Wednesday, April 16, 2008

Classic Computers and Me

You may be wondering about the Donkey Kong.

Like many things, it started in the '90s. That's when I found myself in Silicon Valley surrounded by all these strange new "computers." Not traditional computers, but compu-gadgets. Things that go beep. Some fit in the palm of your hand and they were being invented all around me, I only had to reach out and grab them. Next thing I knew, I had a nice little collection of devices. Hey, my friend would say, if you like that you'll love this. Next thing I know I own Data General DG-1, fully loaded marvel of engineering and circa 1984, a miracle of rapid obsolescence. You can see where this is going. I began collecting anything interesting or unusual. I learned computer history, serial numbers, feature sets and options, prototypes. Study, tinker, hack. I signed up for volunteer work at the Computer History Museum where I learned how to properly handle, restore, and preserve them.

These are some classic touch-screen devices from the 1990s and the genesis of this hobby. On the left is an Apple eMate. They took a Newton and fit it into a laptop form for kids. This one is a prototype and was field tested by the 11 year old daughter of one of Apple's engineers. It still has a letter to mom and dad and some doodles in its flash memory. You can see an Apple promotional wristwatch next to it. In the middle is a 3Com Audrey, an "Internet Appliance" built in the Judy Jetson style. It has a wireless keyboard and when you have email, the clear stylus on top blinks like an antennae. To the right is the Palm IIIe Special Edition that got me through the dot com bubble with hip tech cred. I had the Star Trek communicator sound effects installed. I flipped it open and said beam me up Scotty way more than I should have. I have since found a US Robotics Pilot (the predecessor of them all!), a IIIc Color, and a Palm VII Wireless which has special sentimental value as I built the developer site for that puppy.

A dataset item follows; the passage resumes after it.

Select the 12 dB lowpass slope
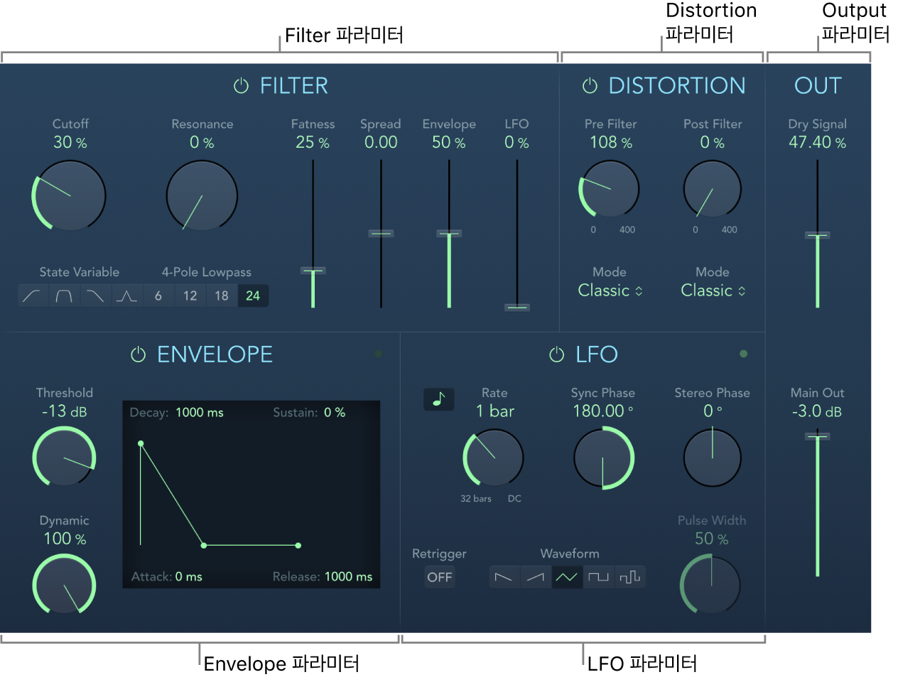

This Apple //c with the rare flat-panel display was just a good deal on eBay. I couldn't pass up the chance to own one! It's complete with the original software, manuals, carrying case, and a lapel pin.

Finally, my most funnest toy...

Have you played Atari today? That was their slogan. That's a 2600 and a 400 with a large collection of games and a 1979 color television, all on a rolling TV cart. Nothing in this picture was built after 1984. It's a period piece I put together for the vintage computer festival. Everything is there and it all works. I enjoy a game of Joust once in a while. Or Warlords if company is over.

You can see in the view from the top, it has the vintage switches on proud display. Even some Atari corporate swag. Now that's home computer history!